FIGURE 7.

Osmotic stress activates c-Src by an intracellular calcium and JNK-dependent mechanism. A, Caco-2 cell monolayers were pretreated with or without SP600125 or PP2 for 30 min prior to osmotic stress. At varying times protein extracts were immunoblotted for c-Src(pY418) and total c-Src. B, OS was induced in cell monolayers pretreated with or without BAPTA-AM or isradipine (Isra) or incubated with CFM. Protein extracts at 30 min after osmotic stress were immunoblotted for Src(pY418) and total c-Src. Asterisks indicate the band density values that are significantly (p < 0.05) different from the corresponding value for the control group, and # indicates that values that are significantly different from the corresponding value for “None” in the OS group. C, proteins extracted from Caco-2 cells transfected with nonspecific RNA (NS-RNA) or c-Src siRNA were immunoblotted for c-Src and β-actin. Asterisks indicate the band density value that is significantly (p < 0.05) different from the corresponding value for the NS-RNA group (gray bar). D, Caco-2 cell monolayers transfected with NS-RNA or c-Src siRNA were exposed to osmotic stress for 1 h. Inulin permeability was measured. Values are mean ± S.E. (n = 6). Asterisks indicate the values that are significantly (p < 0.05) different from the corresponding control values. # indicates values that are significantly different from the corresponding value for the NS-RNA group.
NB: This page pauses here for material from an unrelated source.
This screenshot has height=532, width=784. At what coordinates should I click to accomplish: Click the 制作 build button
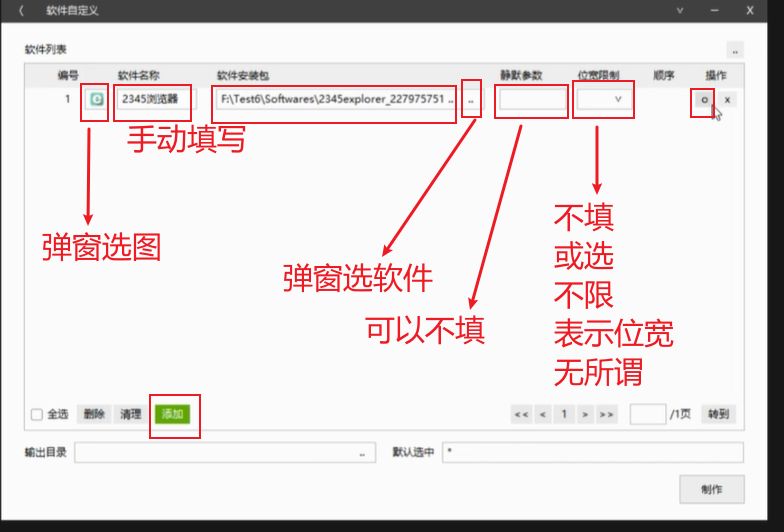pos(711,489)
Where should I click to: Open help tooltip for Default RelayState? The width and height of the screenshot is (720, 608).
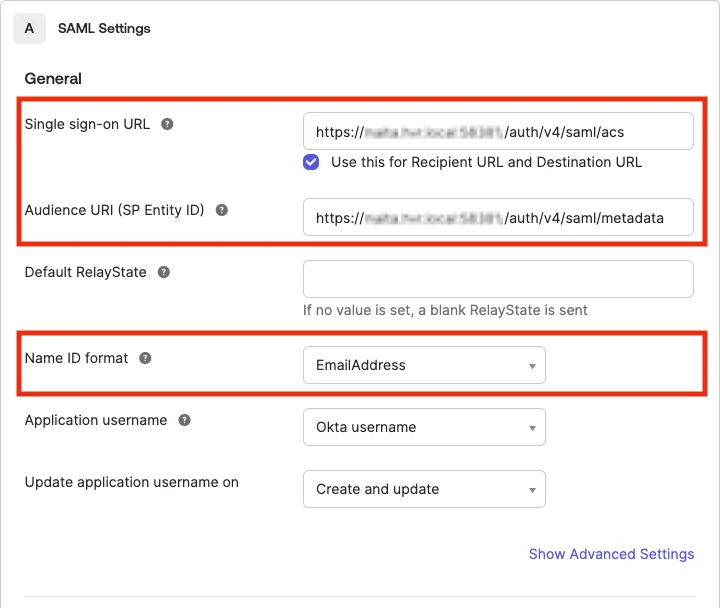tap(163, 272)
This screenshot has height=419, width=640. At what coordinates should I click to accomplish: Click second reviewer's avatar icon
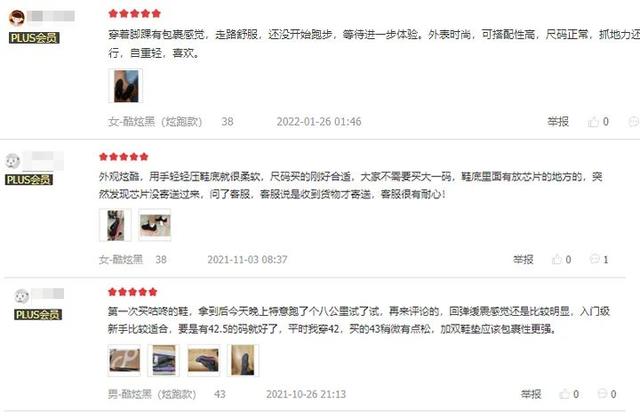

E, untreated and osmotic stress-treated cell monolayers were fixed and stained for occludin and ZO-1. F, proteins extracted from Caco-2 cells transfected with nonspecific RNA or c-Yes siRNA were immunoblotted for c-Src and β-actin. G, Caco-2 cell monolayers transfected with NS-RNA or c-Yes siRNA were exposed to osmotic stress for 1 h. Inulin permeability was measured. Values are mean ± S.E. (n = 6).